Recovery from alopecia areata in a patient with autoimmune polyglandular syndrome type 3.

UNLABELLED: Recovery from alopecia is rare in autoimmune polyglandular syndrome (APS). A 41-year-old male was admitted to our hospital with hyperglycemia. He developed alopecia areata (AA) 5 months before admission and developed thirst, polyuria, and anorexia in 2 weeks. His plasma glucose level upon admission was 912 mg/dl (50.63 mmol/l) and HbA1c was 13.7%. Although urinary and plasma C-peptide levels showed that insulin secretion was not depleted, anti-insulinoma-associated antigen 2 antibody was present. In addition, measurement of thyroid autoantibodies revealed the presence of Hashimoto's thyroiditis. These findings suggested a diagnosis of APS type 3. The patient has showed signs of improvement with the continuation of insulin therapy. During the successful control of diabetes, he had total hair regrowth within 2-3 months. Human leukocyte antigen typing showed that DRB1*1501-DQB1*0602 and DQB1*0301 were present. Similar cases should be accumulated to clarify the association of APS type 3 with recovery from AA. LEARNING POINTS: Alopecia in diabetic patients is a suspicious manifestation of autoimmune type 1 diabetes.Patients with autoimmune type 1 diabetes specifically manifesting alopecia should be further examined for diagnosis of APS.Insulin-mediated metabolic improvement may be a factor, but not the sole factor, determining a favorable outcome of alopecia in patients with autoimmune type 1 diabetes.

Background

Alopecia areata (AA) is a tissue-specific, T cell-mediated autoimmune disease of the hair follicles (1) and is often associated with autoimmune polyglandular syndrome (APS) or autoimmune thyroid disease (AITD). The clinical features of AA are heterogenous with respect to age of onset, extent of involvement, and disease duration. The majority of patients present with limited patches of alopecia on the scalp that regrow spontaneously within 1 year, whereas an estimated 7–10% of patients may experience more extensive and chronic forms of the disease (2). Although the precise prognosis of AA in APS is uncertain, associated autoimmune disease is a possible factor that might predict poor outcomes of AA in APS (1).

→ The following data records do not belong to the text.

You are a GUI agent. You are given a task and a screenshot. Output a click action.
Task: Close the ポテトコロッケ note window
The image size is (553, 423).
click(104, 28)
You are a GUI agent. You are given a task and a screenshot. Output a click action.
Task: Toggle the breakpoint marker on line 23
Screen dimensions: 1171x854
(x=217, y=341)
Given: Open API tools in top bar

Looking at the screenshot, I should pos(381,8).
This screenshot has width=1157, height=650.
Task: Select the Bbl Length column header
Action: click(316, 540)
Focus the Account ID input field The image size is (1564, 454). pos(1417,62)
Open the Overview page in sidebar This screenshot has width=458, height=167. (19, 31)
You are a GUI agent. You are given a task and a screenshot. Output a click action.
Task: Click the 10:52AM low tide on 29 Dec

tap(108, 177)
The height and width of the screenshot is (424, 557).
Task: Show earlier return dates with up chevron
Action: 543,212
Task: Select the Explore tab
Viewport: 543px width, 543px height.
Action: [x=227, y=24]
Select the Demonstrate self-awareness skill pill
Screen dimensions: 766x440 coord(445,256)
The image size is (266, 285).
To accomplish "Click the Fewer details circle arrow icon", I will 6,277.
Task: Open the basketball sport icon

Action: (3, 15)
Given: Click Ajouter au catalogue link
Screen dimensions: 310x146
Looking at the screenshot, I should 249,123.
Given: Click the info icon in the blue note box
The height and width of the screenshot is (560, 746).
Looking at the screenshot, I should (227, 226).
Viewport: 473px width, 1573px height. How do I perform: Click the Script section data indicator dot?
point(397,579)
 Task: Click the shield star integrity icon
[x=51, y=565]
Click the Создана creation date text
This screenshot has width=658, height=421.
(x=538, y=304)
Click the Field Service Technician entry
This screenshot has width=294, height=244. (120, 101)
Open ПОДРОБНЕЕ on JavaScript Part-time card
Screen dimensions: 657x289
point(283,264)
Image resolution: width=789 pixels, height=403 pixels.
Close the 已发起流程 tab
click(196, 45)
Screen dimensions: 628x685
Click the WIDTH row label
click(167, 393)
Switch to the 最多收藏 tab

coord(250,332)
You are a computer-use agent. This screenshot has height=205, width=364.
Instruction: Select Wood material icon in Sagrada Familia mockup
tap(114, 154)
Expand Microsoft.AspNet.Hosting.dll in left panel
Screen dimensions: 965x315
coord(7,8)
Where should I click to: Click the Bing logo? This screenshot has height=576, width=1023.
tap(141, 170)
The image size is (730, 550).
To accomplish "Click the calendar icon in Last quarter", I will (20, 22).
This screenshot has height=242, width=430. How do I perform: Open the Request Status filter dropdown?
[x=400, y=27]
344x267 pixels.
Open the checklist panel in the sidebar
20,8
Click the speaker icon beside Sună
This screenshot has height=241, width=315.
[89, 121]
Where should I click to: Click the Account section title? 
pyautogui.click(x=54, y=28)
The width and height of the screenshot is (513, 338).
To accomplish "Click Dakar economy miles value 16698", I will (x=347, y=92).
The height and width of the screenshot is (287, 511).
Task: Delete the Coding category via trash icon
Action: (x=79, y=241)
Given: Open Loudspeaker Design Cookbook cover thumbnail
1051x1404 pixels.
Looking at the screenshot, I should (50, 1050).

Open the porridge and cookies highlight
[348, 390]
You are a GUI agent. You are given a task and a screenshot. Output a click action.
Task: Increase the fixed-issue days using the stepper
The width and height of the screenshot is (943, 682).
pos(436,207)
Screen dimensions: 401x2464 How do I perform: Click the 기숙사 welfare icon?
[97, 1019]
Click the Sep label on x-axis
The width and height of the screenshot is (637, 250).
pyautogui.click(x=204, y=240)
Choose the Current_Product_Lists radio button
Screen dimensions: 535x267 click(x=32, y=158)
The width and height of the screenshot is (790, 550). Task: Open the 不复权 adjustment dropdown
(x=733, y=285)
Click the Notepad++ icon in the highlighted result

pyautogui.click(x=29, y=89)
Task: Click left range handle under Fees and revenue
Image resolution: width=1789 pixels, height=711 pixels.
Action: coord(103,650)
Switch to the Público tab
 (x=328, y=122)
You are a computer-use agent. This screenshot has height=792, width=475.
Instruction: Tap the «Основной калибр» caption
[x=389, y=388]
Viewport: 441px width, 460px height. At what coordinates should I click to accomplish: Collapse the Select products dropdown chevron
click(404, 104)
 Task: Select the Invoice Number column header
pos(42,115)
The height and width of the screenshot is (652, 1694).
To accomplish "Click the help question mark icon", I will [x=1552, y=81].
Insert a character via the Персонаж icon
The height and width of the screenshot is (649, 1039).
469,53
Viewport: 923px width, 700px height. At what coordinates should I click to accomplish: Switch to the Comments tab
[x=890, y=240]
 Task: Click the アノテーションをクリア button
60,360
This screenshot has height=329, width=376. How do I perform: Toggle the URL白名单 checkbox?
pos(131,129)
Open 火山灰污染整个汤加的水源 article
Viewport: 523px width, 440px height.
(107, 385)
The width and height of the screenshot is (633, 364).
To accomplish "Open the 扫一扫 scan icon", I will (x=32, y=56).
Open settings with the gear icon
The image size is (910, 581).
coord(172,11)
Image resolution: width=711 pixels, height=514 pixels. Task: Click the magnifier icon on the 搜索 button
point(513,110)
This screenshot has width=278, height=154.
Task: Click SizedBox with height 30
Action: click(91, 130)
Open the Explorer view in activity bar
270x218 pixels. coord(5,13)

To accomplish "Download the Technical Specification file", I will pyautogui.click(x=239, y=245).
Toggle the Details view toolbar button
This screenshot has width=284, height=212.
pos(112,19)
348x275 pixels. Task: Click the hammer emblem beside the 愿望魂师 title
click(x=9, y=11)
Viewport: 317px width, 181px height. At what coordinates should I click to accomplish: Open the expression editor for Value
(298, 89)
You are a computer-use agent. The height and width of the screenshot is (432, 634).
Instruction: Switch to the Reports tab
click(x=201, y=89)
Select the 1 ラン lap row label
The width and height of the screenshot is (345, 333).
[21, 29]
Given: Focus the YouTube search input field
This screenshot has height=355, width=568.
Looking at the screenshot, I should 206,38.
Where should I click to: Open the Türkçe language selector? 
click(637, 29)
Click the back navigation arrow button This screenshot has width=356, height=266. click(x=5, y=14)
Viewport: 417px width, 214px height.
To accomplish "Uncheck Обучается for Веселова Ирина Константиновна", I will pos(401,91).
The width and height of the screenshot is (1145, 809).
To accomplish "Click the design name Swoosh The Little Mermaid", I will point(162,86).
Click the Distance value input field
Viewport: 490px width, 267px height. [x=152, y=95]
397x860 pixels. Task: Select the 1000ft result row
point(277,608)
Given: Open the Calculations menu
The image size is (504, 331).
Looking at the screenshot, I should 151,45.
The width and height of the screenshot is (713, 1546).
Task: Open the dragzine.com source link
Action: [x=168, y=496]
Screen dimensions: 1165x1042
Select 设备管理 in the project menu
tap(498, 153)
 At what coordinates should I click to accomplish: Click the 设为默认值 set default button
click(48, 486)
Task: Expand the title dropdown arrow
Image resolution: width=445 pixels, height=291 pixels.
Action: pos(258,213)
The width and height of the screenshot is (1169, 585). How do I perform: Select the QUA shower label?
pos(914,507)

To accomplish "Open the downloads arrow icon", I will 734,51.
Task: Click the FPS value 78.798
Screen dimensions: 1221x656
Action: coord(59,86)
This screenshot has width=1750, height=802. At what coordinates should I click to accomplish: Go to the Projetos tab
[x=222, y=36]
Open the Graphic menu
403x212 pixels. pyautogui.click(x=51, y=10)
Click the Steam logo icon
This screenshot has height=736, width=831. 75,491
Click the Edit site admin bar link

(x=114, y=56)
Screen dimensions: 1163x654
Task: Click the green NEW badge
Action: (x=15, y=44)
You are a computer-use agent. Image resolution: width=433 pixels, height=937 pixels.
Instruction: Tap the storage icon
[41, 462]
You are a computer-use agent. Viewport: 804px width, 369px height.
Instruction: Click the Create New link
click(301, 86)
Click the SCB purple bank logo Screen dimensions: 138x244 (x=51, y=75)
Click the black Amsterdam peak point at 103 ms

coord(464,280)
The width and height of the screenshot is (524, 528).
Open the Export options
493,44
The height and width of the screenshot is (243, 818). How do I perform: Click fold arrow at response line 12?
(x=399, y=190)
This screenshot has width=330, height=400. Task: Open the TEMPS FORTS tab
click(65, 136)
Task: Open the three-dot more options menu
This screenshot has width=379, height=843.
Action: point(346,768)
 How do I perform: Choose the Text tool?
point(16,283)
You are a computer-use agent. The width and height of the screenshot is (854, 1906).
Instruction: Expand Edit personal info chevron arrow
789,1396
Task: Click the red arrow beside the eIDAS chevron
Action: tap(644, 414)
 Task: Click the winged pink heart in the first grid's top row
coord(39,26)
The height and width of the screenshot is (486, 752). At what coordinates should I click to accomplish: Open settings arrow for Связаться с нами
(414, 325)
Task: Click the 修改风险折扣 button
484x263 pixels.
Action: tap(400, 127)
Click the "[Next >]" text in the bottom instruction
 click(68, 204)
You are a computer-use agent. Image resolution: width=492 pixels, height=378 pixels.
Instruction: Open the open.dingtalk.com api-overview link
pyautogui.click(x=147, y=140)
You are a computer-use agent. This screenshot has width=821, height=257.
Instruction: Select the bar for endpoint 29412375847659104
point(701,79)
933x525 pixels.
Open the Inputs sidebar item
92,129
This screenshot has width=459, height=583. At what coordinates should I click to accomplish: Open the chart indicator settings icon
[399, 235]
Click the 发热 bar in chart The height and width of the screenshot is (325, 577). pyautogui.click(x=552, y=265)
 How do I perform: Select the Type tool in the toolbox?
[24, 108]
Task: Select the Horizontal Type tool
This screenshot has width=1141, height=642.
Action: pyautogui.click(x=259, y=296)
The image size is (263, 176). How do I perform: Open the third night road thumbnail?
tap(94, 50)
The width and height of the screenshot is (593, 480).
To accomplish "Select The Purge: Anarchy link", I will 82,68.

Herein, we present a case of APS type 3 with a severe form of AA (76–99% hair loss) that might not be predicted to show an improvement from hair loss (3). However, following the successful control of diabetes, the patient had total hair regrowth within 2–3 months. The patient has shown improvement for both diabetes and AA over the last 5 years.

Case presentation

A 41-year-old male was admitted to our hospital with hyperglycemia on 3rd February 2009. During a health check in 2007, his fasting plasma glucose was 115 mg/dl (6.38 mmol/l) and HbA1c was 6.3%, indicating impaired glucose tolerance (IGT). In September 2008, he abruptly developed AA and complained of upper abdominal pain. He visited another hospital where he was diagnosed with a duodenal ulcer. At this time, his random plasma glucose level was 163 mg/dl (9.05 mmol/l). On 10th December 2008, his random plasma glucose level was elevated to 303 mg/dl (16.70 mmol/l), but he did not receive any anti-diabetic medication. In January 2009, his alopecia gradually worsened and he rapidly developed thirst, polyuria, and anorexia at 2 weeks before admission. He was referred to our hospital on 3rd February 2009. His plasma glucose level upon admission was 912 mg/dl (50.63 mmol/l) and HbA1c was 14.1%. Physical examination on admission showed that his skin and tongue were dry due to dehydration. He showed ∼80% of scalp hair loss (Fig. 1A and B), but his other body hair was normal.

Figure 1

Alopecia areata (AA) in a patient with APS type 3. Approximately 80% of the scalp hair were lost at the time of admission (A and B). He had total hair regrowth within 2–3 months, and his AA has been under control for 5 years. AA at 1.5 years after the initiation of insulin therapy (C).

Investigation

His height was 175 cm and weight was 84.0 kg. His blood pressure was 126/80 mmHg. Laboratory findings revealed a red blood cell count of 509×104/mm3, hemoglobin of 16.1 g/dl, and hematocrit of 43.7%. The white blood cell count was 13 500/mm3 with 79% neutrophils, and his platelet count was 20.7×104/mm3. Serum electrolytes were as follows: Na 129 mEq/l (mmol/l); K 4.7 mEq/l (mmol/l); Cl 92 mEq/l (mmol/l); and Ca 8.4 mg/dl (2.10 mmol/l). Serum blood urea nitrogen was 12.6 mg/dl (4.75 mmol/l); creatinine, 0.73 mg/dl (64.5 μmol/l); and uric acid, 6.8 mg/dl (404.5 μmol/l). Total serum protein was 6.2 g/dl with 63.6% albumin; AST, 85 IU/l; ALT, 135 IU/l; LDH, 251 IU/l; γ-GTP, 97 IU/l; and total cholesterol, 204 mg/dl (5.28 mmol/l). Arterial blood gas analysis had a pH of 7.368; PaO2, 81.4 mmHg; PaCO2, 40.9 mmHg; HCO3, 23.0 mEq/l (mmol/l); and base excess of −2.1 mEq/l (mmol/l).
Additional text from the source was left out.